------ Study text

Gene expression of the major structural BBB proteins occludin, ZO-1, and claudin-5 was also assessed at these time points. There were no significant injury or age-related differences in occludin mRNA levels (Fig. 5E) or in ZO-1 mRNA levels (Fig. 5F). In contrast, claudin-5 mRNA levels (Fig. 5G) were 1.6 fold higher in the adult uninjured brain than in the aged uninjured brain (p<0.01), indicating lower baseline claudin-5 expression in the aged brain. Claudin-5 mRNA levels were 1.9 fold higher in the adult (p<0.01) and 2.0 fold higher in the aged brain (p<0.01) compared to control at day 3, indicating that there is a repair response after injury in both age groups. However, claudin-5 mRNA levels were 1.8 fold higher at day 2 (p<0.01), 1.5 fold higher at day 3 (p<0.05) and 1.5 fold higher at day 14 (p<0.05) in the adult than in the aged injured brain, suggesting that the claudin-5 repair response is impaired in the aged brain.

Discussion

Disruption of the BBB in response to injury is exacerbated in the aged brain, likely contributing to worsened outcome after traumatic brain injury. In addition, loss of BBB function with age is thought to contribute to development and progression of neurodegenerative diseases (Furuno et al., 2002). However, the mechanism of BBB disruption following injury to the aged brain has received little attention. The present study demonstrated increased BBB disruption after controlled cortical impact in the aged brain using quantitative T1 MRI techniques that were verified by IgG immunohistochemistry. It also demonstrated that the increased BBB disruption in the aged brain is accompanied by increased MMP-9 gene expression and activity and reduced claudin-5 expression.

Magnetic Resonance Imaging

Most contrast-enhanced MRI has been performed following intravenous administration of gadolinium-containing contrast agents. However, since access to blood vessels in small animals such as mice is challenging, especially in longitudinal studies requiring repeated injections, we combined intraperitoneal Gd-DTPA administration with T1 mapping techniques. Intraperitoneal administration has been justified by a previous study showing that the route of injection did not alter the amount of the tracer Evans Blue seen in the mouse brain (Manaenko et al., 2011).

Quantitative T1 mapping provides reliable repeated estimation of Gd-DTPA extravasation as the measured T1 values are independent of experimental conditions including RF coil desigs, receiver gains, and flip angles, unlike conventional T1-weighted MR techniques. Although T1 mapping has not been used to measure BBB permeability in mouse models of traumatic brain injury, it has been employed in other rodent models of brain injury (Sood et al., 2008) and validated against 14C-labeled Gd-DTPA (Nagaraja et al., 2011). In the present study, mice were scanned using T1 mapping in multiple sessions before and after contrast agent administration with a short scan time of ~20 min per session to reduce anesthesia stress. In aged mice, lower anesthesia exposure in a session was especially important for animal survival in the acute phase of TBI (i.e., Day 3). The multiple session approach also allowed for longer duration between injection and scanning which provided time for the contrast agent to accumulate in the tissue.

------------

→ **Exercises**:
1) Answer these questions from the blood-brain barrier passage:
(a) How many fold higher were claudin-5 mRNA levels in the adult uninjured brain than in the aged uninjured brain?
(b) Which study showed that the route of injection did not change the amount of Evans Blue seen in the mouse brain?
(c) About how long was each T1 mapping scan session?
2) List every study cited by author and year in the blood-brain barrier passage.
3) Extend the blood-brain barrier passage from its final sentence.

------ Information

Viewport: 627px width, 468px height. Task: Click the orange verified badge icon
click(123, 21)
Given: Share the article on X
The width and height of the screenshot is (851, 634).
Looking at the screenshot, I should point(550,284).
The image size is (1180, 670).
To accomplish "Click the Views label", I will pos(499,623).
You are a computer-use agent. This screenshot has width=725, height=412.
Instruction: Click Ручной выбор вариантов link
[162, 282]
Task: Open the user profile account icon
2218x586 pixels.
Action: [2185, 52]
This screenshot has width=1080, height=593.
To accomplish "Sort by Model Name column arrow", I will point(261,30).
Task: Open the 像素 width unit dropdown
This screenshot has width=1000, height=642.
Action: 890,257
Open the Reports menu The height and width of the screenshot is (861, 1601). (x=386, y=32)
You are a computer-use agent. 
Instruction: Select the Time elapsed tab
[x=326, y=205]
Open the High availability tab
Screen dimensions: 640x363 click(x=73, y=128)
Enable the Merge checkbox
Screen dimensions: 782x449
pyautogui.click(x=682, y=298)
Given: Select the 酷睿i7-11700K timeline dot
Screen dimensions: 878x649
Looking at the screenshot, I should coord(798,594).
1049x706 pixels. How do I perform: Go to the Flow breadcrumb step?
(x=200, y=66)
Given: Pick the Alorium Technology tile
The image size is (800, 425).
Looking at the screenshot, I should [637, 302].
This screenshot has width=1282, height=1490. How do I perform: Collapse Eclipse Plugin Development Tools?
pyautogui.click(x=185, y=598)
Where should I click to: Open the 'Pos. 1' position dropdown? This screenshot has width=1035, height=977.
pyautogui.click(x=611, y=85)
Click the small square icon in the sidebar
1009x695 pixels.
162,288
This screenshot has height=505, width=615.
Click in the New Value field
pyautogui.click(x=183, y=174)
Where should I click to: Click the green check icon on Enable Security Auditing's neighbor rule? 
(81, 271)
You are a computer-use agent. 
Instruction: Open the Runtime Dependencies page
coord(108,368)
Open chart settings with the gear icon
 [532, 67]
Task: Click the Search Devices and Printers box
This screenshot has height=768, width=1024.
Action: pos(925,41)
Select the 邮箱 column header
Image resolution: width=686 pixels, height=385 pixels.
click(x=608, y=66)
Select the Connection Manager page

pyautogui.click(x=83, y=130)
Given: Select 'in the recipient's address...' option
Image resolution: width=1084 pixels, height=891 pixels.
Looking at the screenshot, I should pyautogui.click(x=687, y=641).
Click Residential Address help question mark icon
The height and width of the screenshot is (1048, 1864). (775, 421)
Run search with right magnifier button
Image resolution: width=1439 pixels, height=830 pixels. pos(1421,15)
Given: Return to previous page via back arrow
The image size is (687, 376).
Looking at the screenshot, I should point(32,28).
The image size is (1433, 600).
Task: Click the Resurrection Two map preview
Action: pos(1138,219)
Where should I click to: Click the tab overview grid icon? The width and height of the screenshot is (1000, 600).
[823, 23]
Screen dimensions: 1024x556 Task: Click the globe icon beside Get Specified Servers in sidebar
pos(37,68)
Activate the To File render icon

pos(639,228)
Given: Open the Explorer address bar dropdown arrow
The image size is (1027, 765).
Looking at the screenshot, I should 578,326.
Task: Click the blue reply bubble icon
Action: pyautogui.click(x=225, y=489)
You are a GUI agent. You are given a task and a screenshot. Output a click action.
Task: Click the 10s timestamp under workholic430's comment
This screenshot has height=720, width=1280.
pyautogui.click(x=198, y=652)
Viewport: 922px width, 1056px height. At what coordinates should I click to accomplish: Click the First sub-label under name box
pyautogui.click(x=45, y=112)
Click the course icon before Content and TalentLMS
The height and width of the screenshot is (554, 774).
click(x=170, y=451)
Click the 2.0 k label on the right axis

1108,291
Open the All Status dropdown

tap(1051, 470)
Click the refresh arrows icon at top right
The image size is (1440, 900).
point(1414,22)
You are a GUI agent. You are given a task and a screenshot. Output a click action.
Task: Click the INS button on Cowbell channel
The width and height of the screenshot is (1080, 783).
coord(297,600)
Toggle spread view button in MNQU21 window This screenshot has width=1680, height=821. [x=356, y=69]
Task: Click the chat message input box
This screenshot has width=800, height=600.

------------

→ **Answer section**:
1)
(a) 1.6 fold higher.
(b) Manaenko et al., 2011.
(c) About 20 minutes.

2)
Furuno et al., 2002
Manaenko et al., 2011
Sood et al., 2008
Nagaraja et al., 2011

3)
T1 mapping studies revealed increased BBB permeability in the pericontusional region following TBI in the aged brain. At the acute time point, day 3, the BBB permeability was 86% higher in the aged brain. In addition, the repair process in the aged brain was slower than in the adult brain, as the difference increased to 160% at day 7. If this delay in BBB repair is a general feature of the aged brain, it could contribute to disease progression in neurodegenerative diseases such as Alzheimer’s disease, where blood brain barrier disruption is common (Farrall and Wardlaw, 2009).

Immunohistochemistry

Immunohistochemistry of extravasated IgG confirmed the results of the T1 mapping studies. The amount of staining in the pericontusional region was significantly higher in the aged mice. In addition, the proportional differences between adult and aged brains were similar when the two methods were used to measure BBB disruption in the same pericontusional region. T1 mapping data indicated 86% greater permeability at day 3 and 169% at day 7 in aged than adult mice, while the comparable differences revealed by IgG staining were 160% higher in aged brain at day 3 and 369% higher in aged brain at day 7. Although the measured magnitude of the differences was greater in the T1 mapping approach than in the immunohistochemical studies, perhaps a result of the molecular size of the tracer, both methods agree that the difference between the adult and aged brains is greater at day 7 than at day 3. Those data demonstrate that BBB disruption is both greater in magnitude and more prolonged in the aged than in the adult brain.

MMP activity

The data demonstrate significantly higher baseline MMP activity in aged animals as well as significant age-related differences between MMP-2 and MMP-9 in response to injury. Baseline pro-MMP-2, MMP-2 and MMP-9 activity were all higher in the aged brain than in the adult brain. All showed significant injury responses, but only MMP-9 activity showed a significantly higher injury response in the aged than in the adult brain. Other studies have shown that MMP-9 activity is increased after cortical contusion, and that the MMP inhibitor GM6001 reduced BBB disruption (Shigemori et al., 2006). In addition, previous studies have shown that MMP-2 and MMP-9 are both upregulated after brain injury (Sifringer et al., 2007; Wang et al., 2000). Interestingly, MMP-2 and MMP-9 are differentially regulated in young and adult brains. MMP-2 activity is elevated after TBI in infant rats, while MMP-9 is elevated after TBI in adult mice (Sifringer et al., 2007; Wang et al., 2000). The present study shows that this trend continues in the aging brain.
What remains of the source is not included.